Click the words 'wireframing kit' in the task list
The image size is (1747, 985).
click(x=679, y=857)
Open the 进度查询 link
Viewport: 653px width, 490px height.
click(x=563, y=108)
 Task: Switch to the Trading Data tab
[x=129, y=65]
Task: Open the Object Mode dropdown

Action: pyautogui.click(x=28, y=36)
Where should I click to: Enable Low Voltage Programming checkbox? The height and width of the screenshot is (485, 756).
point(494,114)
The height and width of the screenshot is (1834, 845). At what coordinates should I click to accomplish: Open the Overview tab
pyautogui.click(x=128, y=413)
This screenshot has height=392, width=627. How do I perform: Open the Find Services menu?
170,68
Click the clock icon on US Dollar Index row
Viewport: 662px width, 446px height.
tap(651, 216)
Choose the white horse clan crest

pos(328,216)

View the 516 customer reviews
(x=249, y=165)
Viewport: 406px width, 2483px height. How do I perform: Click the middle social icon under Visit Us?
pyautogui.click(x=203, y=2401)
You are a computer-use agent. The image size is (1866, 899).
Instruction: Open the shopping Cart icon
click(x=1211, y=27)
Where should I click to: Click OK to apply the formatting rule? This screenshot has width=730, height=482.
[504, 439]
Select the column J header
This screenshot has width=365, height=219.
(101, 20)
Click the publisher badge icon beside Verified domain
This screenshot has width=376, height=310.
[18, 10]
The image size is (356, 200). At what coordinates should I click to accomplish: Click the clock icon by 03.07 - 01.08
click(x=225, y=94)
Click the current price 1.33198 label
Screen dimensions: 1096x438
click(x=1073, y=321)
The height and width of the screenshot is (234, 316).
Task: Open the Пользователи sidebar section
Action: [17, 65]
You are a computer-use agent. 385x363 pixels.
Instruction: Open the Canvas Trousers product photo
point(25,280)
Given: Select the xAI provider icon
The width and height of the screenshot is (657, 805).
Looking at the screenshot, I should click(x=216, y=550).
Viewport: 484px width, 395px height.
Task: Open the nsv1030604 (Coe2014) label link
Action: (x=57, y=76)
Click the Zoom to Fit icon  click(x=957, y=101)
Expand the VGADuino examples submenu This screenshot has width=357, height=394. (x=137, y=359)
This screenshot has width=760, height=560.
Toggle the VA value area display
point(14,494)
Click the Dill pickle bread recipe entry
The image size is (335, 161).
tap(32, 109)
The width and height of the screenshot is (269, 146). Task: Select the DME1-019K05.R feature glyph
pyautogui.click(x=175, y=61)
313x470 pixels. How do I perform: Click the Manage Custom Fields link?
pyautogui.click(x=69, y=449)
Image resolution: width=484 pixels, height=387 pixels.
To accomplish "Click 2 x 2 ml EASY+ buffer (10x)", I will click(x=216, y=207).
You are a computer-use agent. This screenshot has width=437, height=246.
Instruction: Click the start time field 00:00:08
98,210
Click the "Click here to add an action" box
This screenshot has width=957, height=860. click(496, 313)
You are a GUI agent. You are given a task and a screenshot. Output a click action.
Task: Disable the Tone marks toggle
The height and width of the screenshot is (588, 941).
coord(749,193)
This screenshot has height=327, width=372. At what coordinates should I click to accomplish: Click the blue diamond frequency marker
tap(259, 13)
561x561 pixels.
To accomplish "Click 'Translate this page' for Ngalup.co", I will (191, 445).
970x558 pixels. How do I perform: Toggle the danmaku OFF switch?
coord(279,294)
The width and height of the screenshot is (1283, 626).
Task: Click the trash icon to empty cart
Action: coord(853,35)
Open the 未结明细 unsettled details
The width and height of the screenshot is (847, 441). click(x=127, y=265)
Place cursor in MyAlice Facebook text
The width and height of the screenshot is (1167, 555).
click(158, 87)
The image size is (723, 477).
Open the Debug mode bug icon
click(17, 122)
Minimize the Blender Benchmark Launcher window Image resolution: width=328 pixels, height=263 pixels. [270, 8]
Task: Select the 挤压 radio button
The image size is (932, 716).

------------------------------------------------

Where does the string "will" appear in the records above? Return every line that holds it.

• **REPLY TO THE TASK**
To accomplish "Click 2 x 2 ml EASY+ buffer (10x)", I will click(x=216, y=207).
To accomplish "Click 'Translate this page' for Ngalup.co", I will (191, 445).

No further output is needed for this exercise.